[BEGIN]

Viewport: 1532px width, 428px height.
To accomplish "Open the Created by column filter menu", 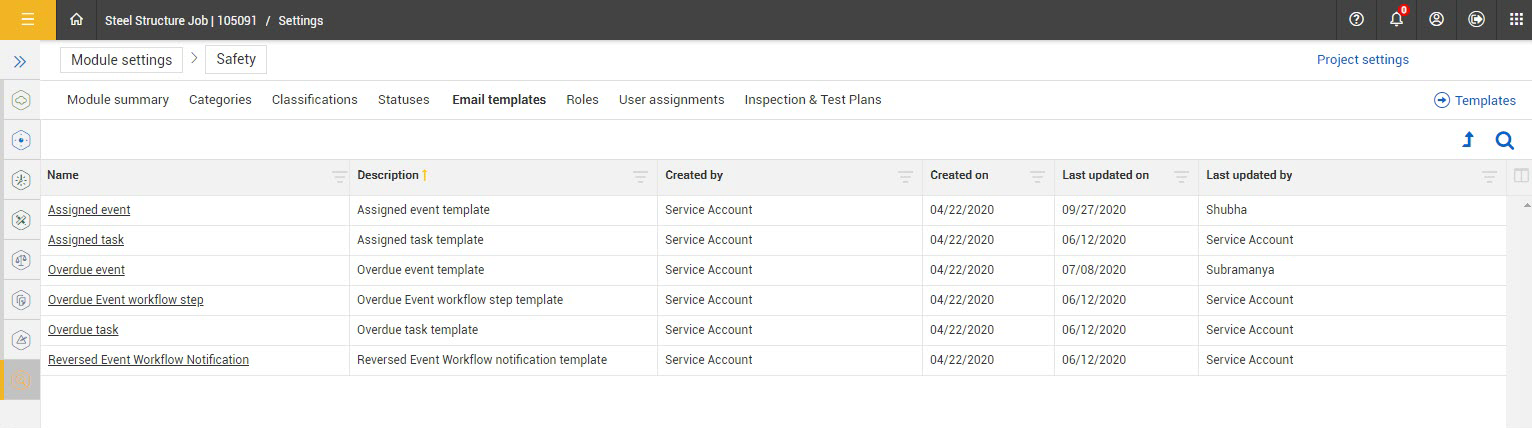I will (x=905, y=176).
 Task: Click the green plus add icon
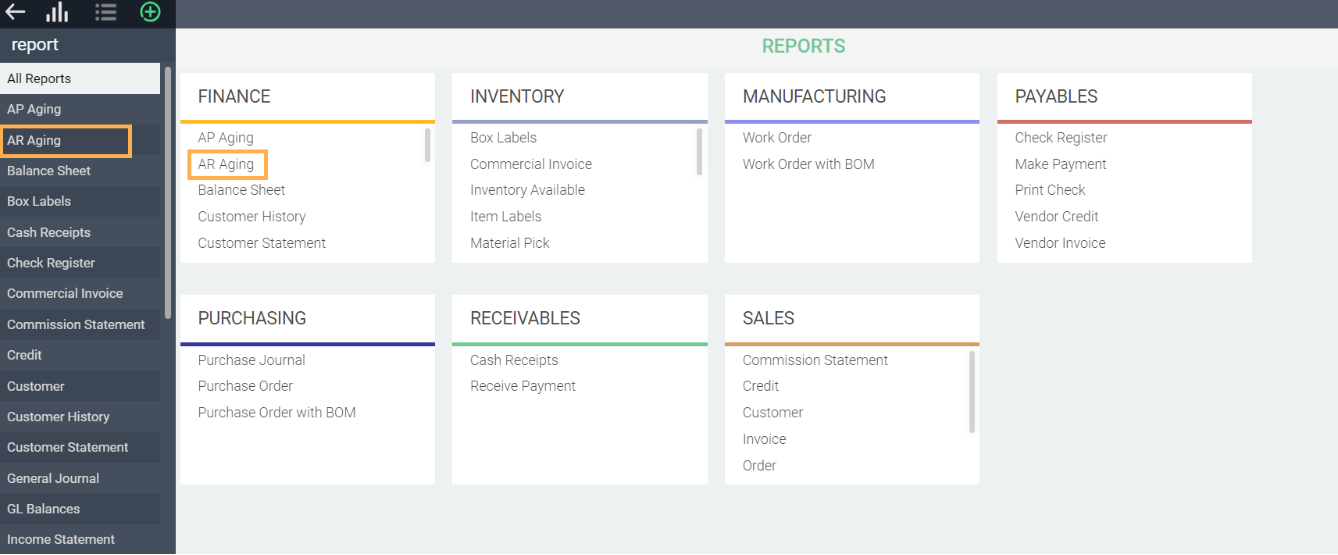150,13
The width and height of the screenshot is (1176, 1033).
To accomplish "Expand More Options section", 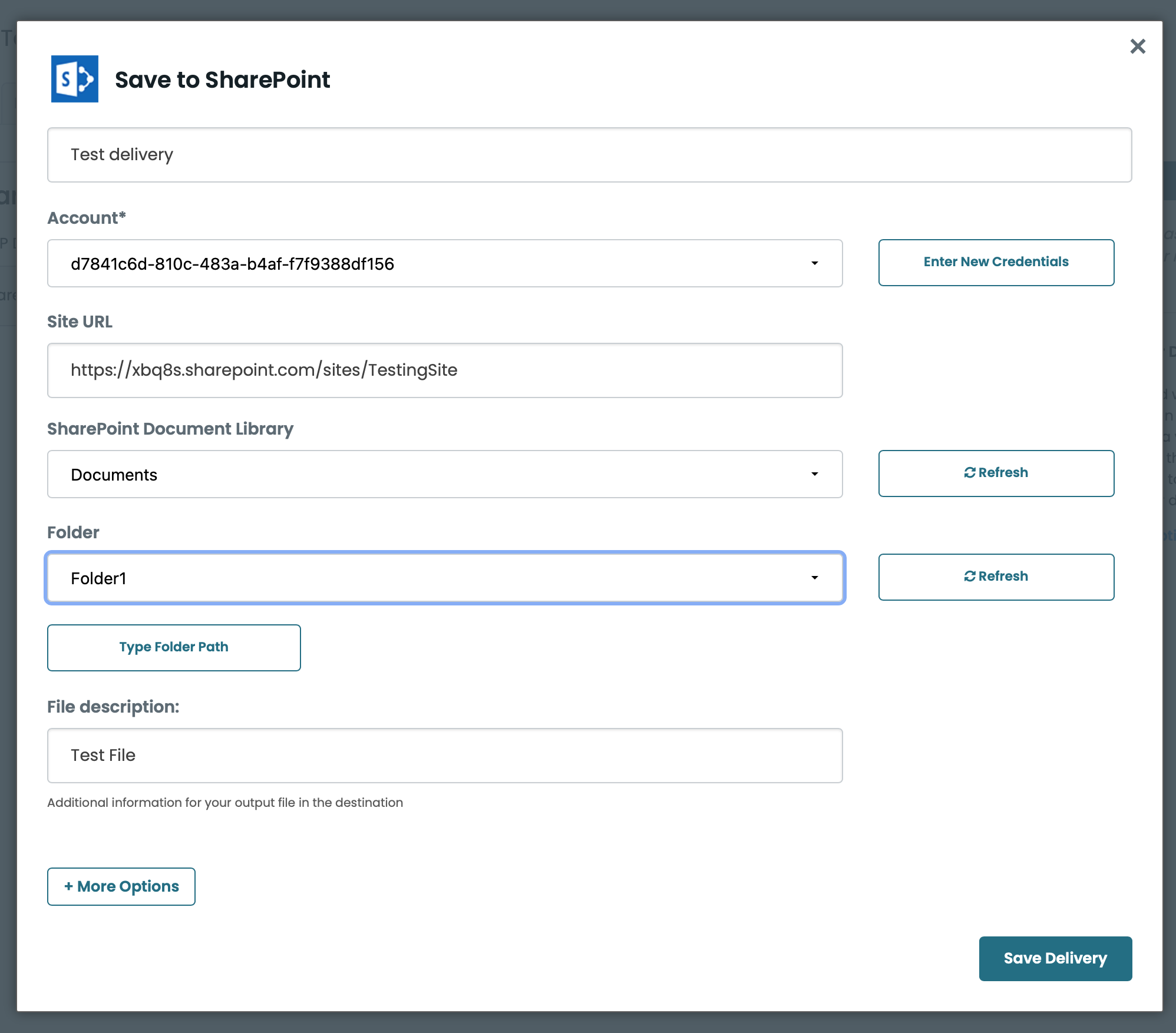I will point(121,886).
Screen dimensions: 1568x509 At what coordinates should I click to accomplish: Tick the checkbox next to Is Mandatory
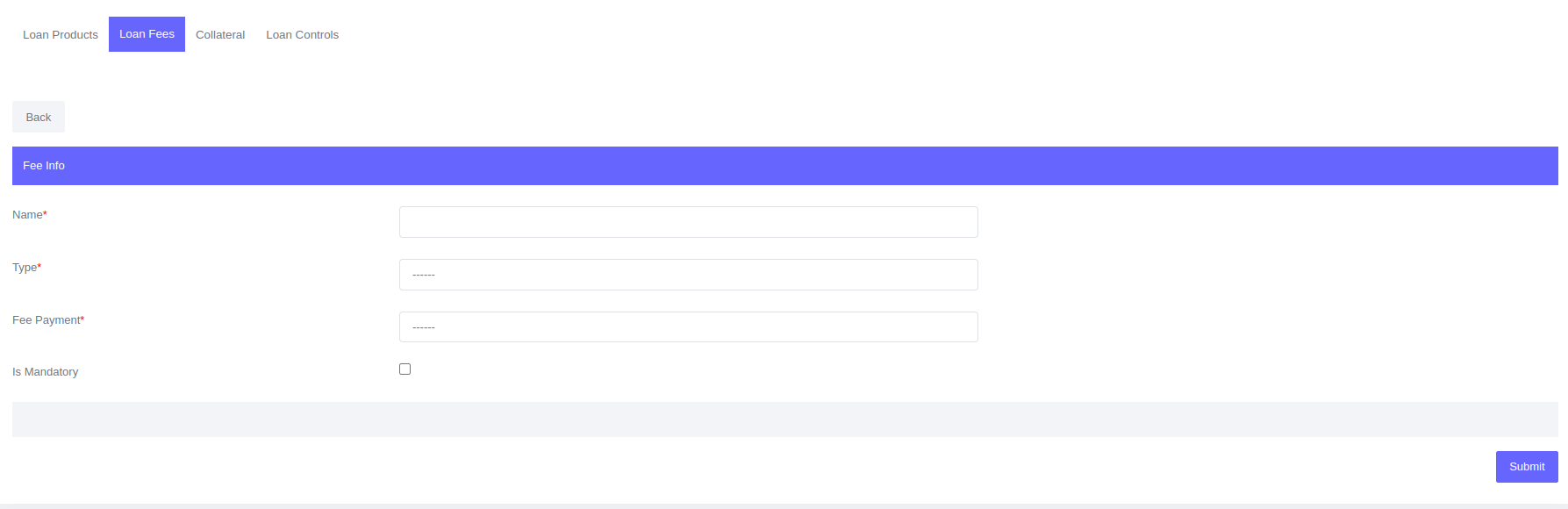pos(405,368)
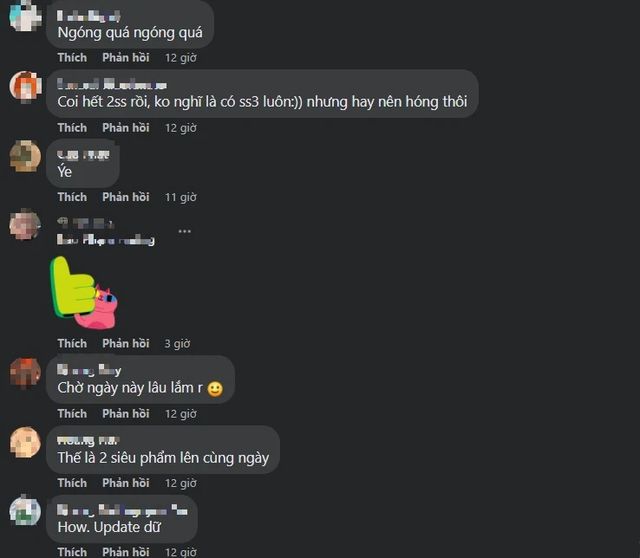Click Phản hồi under the sticker comment

coord(126,344)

[END]

Written problem:
Pull out each line of the data above that contains the word "height". The match is case-sensitive.

Complete response:
Viewport: 1532px width, 428px height.
The width and height of the screenshot is (1176, 1033).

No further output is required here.